We didn't start getting his cleaned until he was about 4 years old when there started to be issues. In hind site, we could have possibly saved his teeth if we would have started much earlier and kept on a more regular schedule. Maltese have some of the worst teeth of all the small dogs, .. we learned this the hard way.. our vet told us.. "you may have some issues with his teeth as he gets older" or "you should think about having his teeth cleaned" but we really weren't as encouraged as I feel now we should have been.
With Maltese dogs I think getting their teeth cleaned is almost as important of a regular care as grooming and food. This does add up in cost quite quickly. monthly grooming can be anywhere from $50-$75, food can be $25 or so a month depending on the food you buy (and given their teeth, you need to buy a higher quality food), & $200 for a complete vet annual tooth cleaning (your groomer can usually do a maintenance brush for $15-$20 each)
○ ○ ○ ○ ○
WORK TO COMPLETE —
#1 According to the passage on Maltese dental care, what does a complete annual tooth cleaning at the vet cost?
#2 Reproduce word for word the stretch of the passage on Maltese dental care from "We didn't start" through "should have been.".

GIVEN MATERIAL —
○ ○ ○ ○ ○
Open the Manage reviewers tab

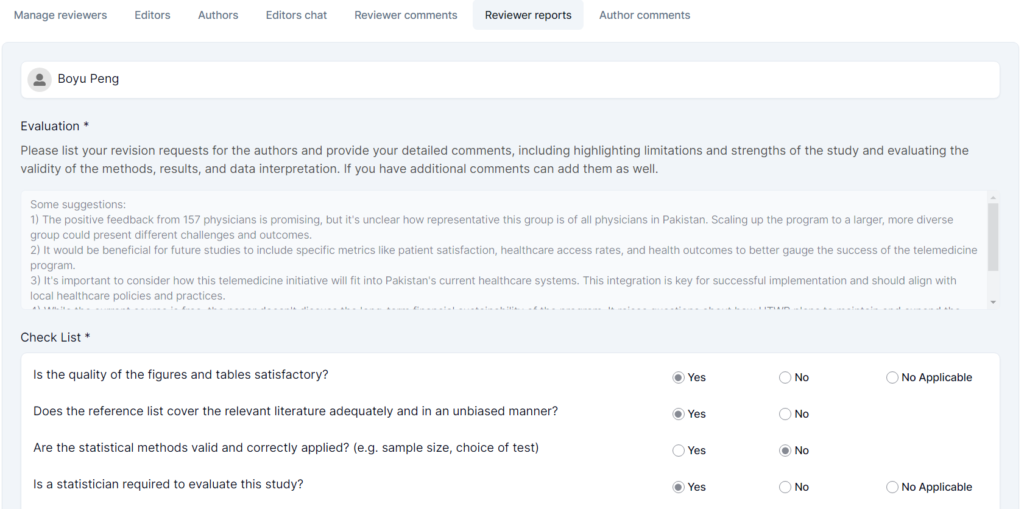coord(60,15)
○ ○ ○ ○ ○
EXPECTED ANSWERS —
#1 $200

#2
We didn't start getting his cleaned until he was about 4 years old when there started to be issues. In hind site, we could have possibly saved his teeth if we would have started much earlier and kept on a more regular schedule. Maltese have some of the worst teeth of all the small dogs, .. we learned this the hard way.. our vet told us.. "you may have some issues with his teeth as he gets older" or "you should think about having his teeth cleaned" but we really weren't as encouraged as I feel now we should have been.